The Alarmist

1998, NR, 93 min. Directed by Evan Dunsky. Starring David Arquette, Stanley Tucci, Kate Capshaw, Mary Mccormack, Ryan Reynolds, Michael Learned, Lewis Arquette.

REVIEWED By Steve Davis, Fri., Nov. 27, 1998

David Arquette has two basic facial expressions in The Alarmist: a wince, followed by a panicked grimace. It's a limited acting approach oddly fitting for the role of Thomas Hudler, a neophyte salesman wandering Candide-like in the world of home-security systems in Southern California. But while Arquette's man-boy charm has its goofy appeal, The Alarmist has little to no appeal at all. In fact, it's a near-pointless movie. A wannabe in today's hip-and-edgy movie genre, the most subversive thing about The Alarmist is that Arquette wears a suit and tie throughout the movie, something that the wild-man actor probably found excruciating. Its attempts at black comedy are weak; indeed, you could hardly color them gray.
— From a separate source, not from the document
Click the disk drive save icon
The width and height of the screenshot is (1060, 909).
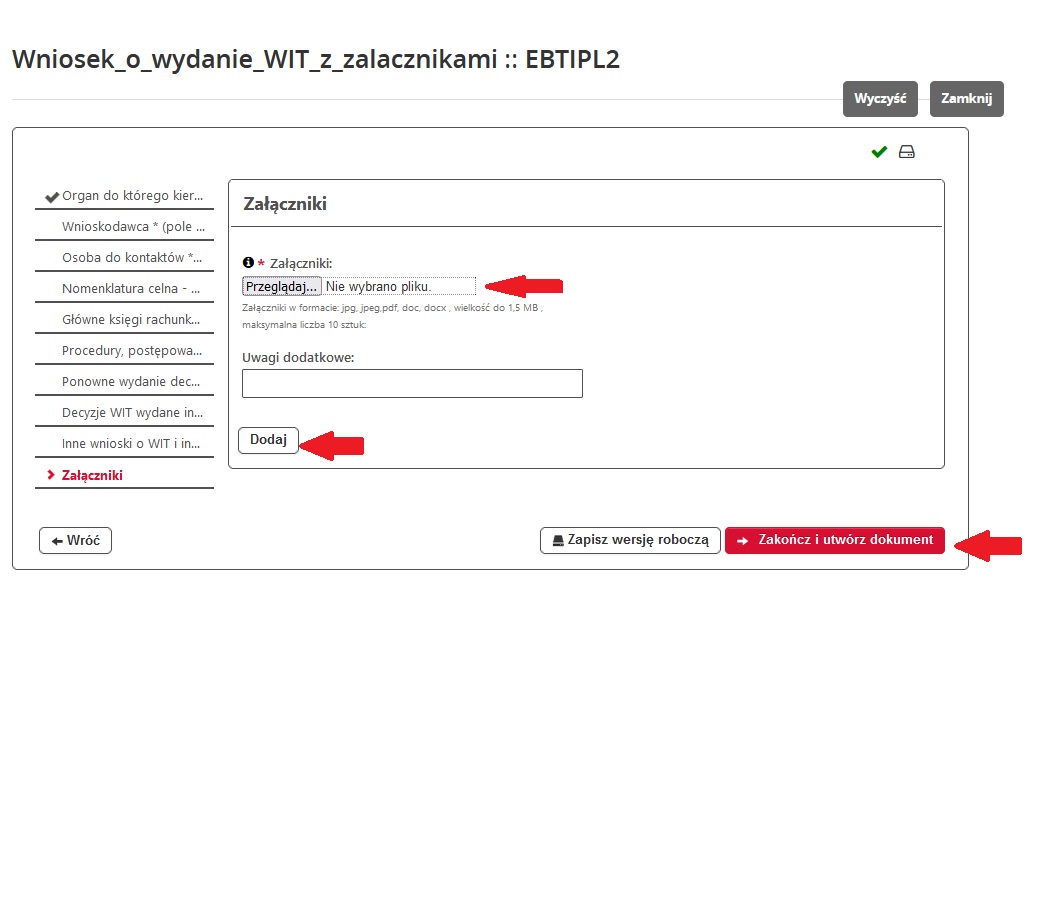[x=907, y=152]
There's an elderly couple with a gun arsenal, a teenaged boy's sexually explicit account of having sex with his girlfriend that comes out of nowhere, and even Learned (television's maternal icon) in a cameo as Arquette's hausfrau mother, but none of it provokes much more than a chuckle. (The fact that the film is based on a stage production -- something called Life During Wartime -- is puzzling. There's a play in here somewhere?) The film's romantic angle, in the form of a May-December romance between Arquette and Capshaw (a dead ringer for Judy Davis here), isn't developed very well, although an aborted tryst in the kitchen -- while she's standing on a stool changing a light bulb -- briefly promises something wild and crazy. It's not clear whether she's really in love with him, or just entranced by his more youthful sex drive. Perhaps the greatest sin of The Alarmist is its complete waste of Tucci in the role of Heinrich Grigoris, Hudler's paternal but unscrupulous mentor. Tucci never takes off; it's a stillborn performance. Maybe if Tucci had found something with which to work, the movie in turn might have found the center it so badly needs. As it is, The Alarmist is a movie that doesn't ring any bells.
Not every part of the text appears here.